- **Exercise description**:
The entries below must be copied exactly as they are.

- **Material for the task**:

>>

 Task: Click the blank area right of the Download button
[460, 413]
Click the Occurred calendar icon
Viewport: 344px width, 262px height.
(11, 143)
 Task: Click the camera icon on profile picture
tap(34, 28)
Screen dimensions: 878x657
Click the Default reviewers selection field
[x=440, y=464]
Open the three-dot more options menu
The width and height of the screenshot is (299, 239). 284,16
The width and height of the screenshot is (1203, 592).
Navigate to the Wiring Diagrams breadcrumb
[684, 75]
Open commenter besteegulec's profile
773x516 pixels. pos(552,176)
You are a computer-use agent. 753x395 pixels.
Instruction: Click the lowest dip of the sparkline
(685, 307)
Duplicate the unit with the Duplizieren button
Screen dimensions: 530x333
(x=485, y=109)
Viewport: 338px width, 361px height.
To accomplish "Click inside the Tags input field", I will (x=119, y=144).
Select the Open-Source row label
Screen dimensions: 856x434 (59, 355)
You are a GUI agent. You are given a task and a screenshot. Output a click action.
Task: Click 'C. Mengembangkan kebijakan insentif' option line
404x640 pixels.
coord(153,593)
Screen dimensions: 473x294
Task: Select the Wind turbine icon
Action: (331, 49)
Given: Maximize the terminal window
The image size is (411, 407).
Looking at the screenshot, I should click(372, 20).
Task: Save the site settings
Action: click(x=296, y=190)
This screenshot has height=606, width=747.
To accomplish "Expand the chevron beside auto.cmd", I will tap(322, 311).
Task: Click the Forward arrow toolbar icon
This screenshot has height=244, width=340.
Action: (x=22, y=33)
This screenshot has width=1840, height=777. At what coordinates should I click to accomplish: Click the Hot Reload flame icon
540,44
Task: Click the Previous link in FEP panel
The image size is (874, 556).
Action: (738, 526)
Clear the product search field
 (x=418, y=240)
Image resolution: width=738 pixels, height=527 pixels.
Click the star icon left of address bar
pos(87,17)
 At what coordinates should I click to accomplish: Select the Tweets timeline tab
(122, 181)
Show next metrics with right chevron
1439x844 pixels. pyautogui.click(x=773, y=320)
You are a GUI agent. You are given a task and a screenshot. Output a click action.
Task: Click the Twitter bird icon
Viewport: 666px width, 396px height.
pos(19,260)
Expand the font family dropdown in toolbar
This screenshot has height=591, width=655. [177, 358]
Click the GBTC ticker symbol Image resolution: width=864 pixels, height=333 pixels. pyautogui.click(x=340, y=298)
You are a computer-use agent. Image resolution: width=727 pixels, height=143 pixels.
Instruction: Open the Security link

<<

- **Solved problem**:
 Task: Click the blank area right of the Download button
[460, 413]
Click the Occurred calendar icon
Viewport: 344px width, 262px height.
(11, 143)
 Task: Click the camera icon on profile picture
tap(34, 28)
Screen dimensions: 878x657
Click the Default reviewers selection field
[x=440, y=464]
Open the three-dot more options menu
The width and height of the screenshot is (299, 239). 284,16
The width and height of the screenshot is (1203, 592).
Navigate to the Wiring Diagrams breadcrumb
[684, 75]
Open commenter besteegulec's profile
773x516 pixels. pos(552,176)
You are a computer-use agent. 753x395 pixels.
Instruction: Click the lowest dip of the sparkline
(685, 307)
Duplicate the unit with the Duplizieren button
Screen dimensions: 530x333
(x=485, y=109)
Viewport: 338px width, 361px height.
To accomplish "Click inside the Tags input field", I will (x=119, y=144).
Select the Open-Source row label
Screen dimensions: 856x434 (59, 355)
You are a GUI agent. You are given a task and a screenshot. Output a click action.
Task: Click 'C. Mengembangkan kebijakan insentif' option line
404x640 pixels.
coord(153,593)
Screen dimensions: 473x294
Task: Select the Wind turbine icon
Action: (331, 49)
Given: Maximize the terminal window
The image size is (411, 407).
Looking at the screenshot, I should click(372, 20).
Task: Save the site settings
Action: click(x=296, y=190)
This screenshot has height=606, width=747.
To accomplish "Expand the chevron beside auto.cmd", I will tap(322, 311).
Task: Click the Forward arrow toolbar icon
This screenshot has height=244, width=340.
Action: (x=22, y=33)
This screenshot has width=1840, height=777. At what coordinates should I click to accomplish: Click the Hot Reload flame icon
540,44
Task: Click the Previous link in FEP panel
The image size is (874, 556).
Action: (738, 526)
Clear the product search field
 (x=418, y=240)
Image resolution: width=738 pixels, height=527 pixels.
Click the star icon left of address bar
pos(87,17)
 At what coordinates should I click to accomplish: Select the Tweets timeline tab
(122, 181)
Show next metrics with right chevron
1439x844 pixels. pyautogui.click(x=773, y=320)
You are a GUI agent. You are given a task and a screenshot. Output a click action.
Task: Click the Twitter bird icon
Viewport: 666px width, 396px height.
pos(19,260)
Expand the font family dropdown in toolbar
This screenshot has height=591, width=655. [177, 358]
Click the GBTC ticker symbol Image resolution: width=864 pixels, height=333 pixels. pyautogui.click(x=340, y=298)
You are a computer-use agent. Image resolution: width=727 pixels, height=143 pixels.
Instruction: Open the Security link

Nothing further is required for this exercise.